- Exercise passage -
--- START ---

Sovereign wealth funds are enormous, independently managed but state-directed investment vehicles, normally established to invest surpluses. Well-known examples include Norway's Government Pension Fund, worth $2.2trn (or $400,000 per citizen), and Alaska's Permanent Fund. In both cases, revenues from natural-resource extraction are invested in public and private markets, with the proceeds going to government spending or directly to citizens. Their purpose is not generating higher returns than private citizens could achieve, but converting a volatile stream of commodity income into stable and diverse financial assets—smoothing risk across markets and over time.
The hydrocarbon kitties of the six Gulf Co-operation Council members have between them deployed more than $430bn in capital since 2021. For every petrodollar they invest, 75 cents ends up abroad, in everything from AI startups and private credit to football clubs and TikTok. They oversee over $5trn of assets globally, up from $3trn in 2021.
In the 2026 Gulf war, Iran's retaliatory strikes destroyed $25bn of oil and gas infrastructure, according to Welligence, a consultancy. GCC countries face additional costs of $30bn-50bn on pipelines to bypass the Strait of Hormuz, as well as higher defence spending to restock interceptor missiles. In past crises, the funds have been called on to foot the bill: during the pandemic, Abu Dhabi Investment Authority withdrew $24bn and the Kuwait Investment Authority $25bn, equivalent to 3-4% of their assets under management, according to Diego Lopez of Global SWF, a research firm.
Over the past five years the funds have invested more in illiquid private assets. Emirati and Saudi vehicles have poured nearly $100bn and some $40bn, respectively, into AI startups and data centres. Between 2021 and 2025 about $140bn in GCC sovereign wealth went into property and infrastructure, and perhaps $80bn into private credit—assets that are harder to liquidate in a pinch. Other investments are tied to foreign-policy goals such as food security and critical minerals. The UAE's funds own stakes in mines and farms across Africa. Saudi Arabia's Public Investment Fund has backed mining businesses in Brazil and agricultural ones in South-East Asia.

--- END ---

- Assigned task 1 -
Name every sovereign wealth fund that the passage on Gulf sovereign wealth funds identifies by its specific name.
- Assigned task 2 -
Put this sentence from the passage on Gulf sovereign wealth funds into Spanish: "Over the past five years the funds have invested more in illiquid private assets."
The material after this point comes from a different source.

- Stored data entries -
--- START ---

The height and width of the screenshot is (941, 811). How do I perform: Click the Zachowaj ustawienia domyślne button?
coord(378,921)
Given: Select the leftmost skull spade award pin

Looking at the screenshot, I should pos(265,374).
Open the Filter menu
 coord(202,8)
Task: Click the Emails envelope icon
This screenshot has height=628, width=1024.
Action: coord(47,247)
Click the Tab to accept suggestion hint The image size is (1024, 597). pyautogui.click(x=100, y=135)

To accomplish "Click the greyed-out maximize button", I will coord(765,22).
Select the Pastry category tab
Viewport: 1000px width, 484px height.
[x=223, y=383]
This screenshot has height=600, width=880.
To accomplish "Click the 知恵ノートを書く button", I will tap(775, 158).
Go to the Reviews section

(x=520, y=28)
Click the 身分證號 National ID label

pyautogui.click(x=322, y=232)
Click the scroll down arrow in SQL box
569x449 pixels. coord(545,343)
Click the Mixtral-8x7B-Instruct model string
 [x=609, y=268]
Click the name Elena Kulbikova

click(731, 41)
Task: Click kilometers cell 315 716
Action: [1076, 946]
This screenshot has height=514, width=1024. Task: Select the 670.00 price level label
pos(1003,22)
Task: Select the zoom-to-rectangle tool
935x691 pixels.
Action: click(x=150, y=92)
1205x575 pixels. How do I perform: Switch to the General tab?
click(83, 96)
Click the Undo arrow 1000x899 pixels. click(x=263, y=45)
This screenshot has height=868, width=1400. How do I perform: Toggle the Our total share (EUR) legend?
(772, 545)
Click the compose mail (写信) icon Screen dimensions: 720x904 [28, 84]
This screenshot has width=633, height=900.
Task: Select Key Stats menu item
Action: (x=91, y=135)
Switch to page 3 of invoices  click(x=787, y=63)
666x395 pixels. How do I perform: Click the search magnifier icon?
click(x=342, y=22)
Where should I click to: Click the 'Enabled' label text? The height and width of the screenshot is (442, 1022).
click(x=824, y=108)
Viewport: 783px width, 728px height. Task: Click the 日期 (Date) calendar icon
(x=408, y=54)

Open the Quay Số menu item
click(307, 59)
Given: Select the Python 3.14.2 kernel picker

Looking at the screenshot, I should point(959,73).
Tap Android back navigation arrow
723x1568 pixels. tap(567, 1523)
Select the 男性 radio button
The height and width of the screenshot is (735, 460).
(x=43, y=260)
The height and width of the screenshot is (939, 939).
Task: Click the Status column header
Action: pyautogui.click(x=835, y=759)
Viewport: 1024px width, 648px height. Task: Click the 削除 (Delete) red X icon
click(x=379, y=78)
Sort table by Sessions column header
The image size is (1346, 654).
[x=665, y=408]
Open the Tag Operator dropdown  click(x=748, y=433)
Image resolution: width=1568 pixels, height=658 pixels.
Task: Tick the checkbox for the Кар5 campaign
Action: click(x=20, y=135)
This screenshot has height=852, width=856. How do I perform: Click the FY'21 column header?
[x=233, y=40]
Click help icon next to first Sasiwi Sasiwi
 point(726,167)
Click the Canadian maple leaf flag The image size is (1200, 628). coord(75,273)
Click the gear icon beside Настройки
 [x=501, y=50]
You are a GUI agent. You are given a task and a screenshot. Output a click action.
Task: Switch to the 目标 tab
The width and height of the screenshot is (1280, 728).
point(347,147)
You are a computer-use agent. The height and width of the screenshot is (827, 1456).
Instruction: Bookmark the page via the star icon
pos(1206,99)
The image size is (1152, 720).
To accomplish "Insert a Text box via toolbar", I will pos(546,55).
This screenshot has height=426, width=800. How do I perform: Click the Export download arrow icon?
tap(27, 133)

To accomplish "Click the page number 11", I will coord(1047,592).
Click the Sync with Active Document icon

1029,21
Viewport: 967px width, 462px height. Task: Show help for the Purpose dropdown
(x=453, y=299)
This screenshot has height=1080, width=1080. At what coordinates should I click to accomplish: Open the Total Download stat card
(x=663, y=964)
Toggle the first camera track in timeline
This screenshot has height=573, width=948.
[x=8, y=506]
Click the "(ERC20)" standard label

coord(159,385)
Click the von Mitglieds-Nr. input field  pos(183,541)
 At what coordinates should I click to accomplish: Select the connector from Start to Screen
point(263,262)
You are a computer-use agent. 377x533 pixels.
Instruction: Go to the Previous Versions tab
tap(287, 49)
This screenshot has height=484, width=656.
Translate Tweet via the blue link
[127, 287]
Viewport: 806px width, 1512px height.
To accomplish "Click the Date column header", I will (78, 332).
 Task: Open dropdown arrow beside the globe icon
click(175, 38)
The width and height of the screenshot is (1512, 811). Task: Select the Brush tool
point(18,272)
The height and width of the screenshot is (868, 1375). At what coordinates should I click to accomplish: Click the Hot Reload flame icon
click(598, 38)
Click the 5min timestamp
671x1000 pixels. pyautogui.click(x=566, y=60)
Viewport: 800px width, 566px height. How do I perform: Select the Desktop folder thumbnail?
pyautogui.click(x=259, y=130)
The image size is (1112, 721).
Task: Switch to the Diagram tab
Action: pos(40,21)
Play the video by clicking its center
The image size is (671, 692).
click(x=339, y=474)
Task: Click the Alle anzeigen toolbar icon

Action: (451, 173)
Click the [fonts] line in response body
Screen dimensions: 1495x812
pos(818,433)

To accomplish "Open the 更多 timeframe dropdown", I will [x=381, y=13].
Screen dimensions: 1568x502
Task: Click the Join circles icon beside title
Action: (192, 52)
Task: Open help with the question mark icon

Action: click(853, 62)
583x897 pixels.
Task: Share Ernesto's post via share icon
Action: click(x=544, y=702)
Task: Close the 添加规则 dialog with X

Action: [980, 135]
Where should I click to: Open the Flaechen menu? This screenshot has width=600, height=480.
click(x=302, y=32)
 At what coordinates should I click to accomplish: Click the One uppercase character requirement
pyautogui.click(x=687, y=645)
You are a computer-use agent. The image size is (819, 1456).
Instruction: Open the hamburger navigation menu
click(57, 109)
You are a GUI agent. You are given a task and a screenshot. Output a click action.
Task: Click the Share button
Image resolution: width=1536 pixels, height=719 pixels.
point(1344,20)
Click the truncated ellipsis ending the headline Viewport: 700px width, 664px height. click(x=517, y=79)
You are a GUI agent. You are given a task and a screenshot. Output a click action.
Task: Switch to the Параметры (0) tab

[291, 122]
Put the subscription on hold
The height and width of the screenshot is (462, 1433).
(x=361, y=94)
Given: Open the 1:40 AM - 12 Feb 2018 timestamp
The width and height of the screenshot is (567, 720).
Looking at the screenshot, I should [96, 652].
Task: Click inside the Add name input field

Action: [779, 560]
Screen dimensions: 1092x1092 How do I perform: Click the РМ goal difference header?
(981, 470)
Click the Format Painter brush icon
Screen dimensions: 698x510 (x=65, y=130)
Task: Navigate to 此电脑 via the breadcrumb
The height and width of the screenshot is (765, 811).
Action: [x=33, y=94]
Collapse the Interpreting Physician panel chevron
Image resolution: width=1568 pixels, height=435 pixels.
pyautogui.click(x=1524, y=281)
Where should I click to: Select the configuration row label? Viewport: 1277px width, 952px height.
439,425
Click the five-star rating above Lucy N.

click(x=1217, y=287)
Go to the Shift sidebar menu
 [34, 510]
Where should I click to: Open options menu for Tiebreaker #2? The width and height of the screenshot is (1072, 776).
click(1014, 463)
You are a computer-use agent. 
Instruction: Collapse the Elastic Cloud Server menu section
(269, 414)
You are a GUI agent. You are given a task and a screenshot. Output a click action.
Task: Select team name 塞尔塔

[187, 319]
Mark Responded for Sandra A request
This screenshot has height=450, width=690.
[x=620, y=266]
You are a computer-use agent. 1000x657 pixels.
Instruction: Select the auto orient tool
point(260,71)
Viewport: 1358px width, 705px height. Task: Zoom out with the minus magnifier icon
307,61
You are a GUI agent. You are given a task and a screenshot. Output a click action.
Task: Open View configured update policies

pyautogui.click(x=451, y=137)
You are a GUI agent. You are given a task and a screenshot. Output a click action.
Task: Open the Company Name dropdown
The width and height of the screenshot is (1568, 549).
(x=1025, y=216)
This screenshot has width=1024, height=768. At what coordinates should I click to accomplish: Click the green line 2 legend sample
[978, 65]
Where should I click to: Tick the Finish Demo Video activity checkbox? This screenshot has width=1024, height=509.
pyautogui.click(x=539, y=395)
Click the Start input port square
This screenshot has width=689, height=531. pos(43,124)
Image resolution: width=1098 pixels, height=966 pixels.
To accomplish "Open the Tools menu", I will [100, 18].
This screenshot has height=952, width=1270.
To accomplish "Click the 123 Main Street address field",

--- END ---

- Written solution 1 -
Norway's Government Pension Fund
Alaska's Permanent Fund
Abu Dhabi Investment Authority
Kuwait Investment Authority
Saudi Arabia's Public Investment Fund

- Written solution 2 -
En los últimos cinco años, los fondos han invertido más en activos privados ilíquidos.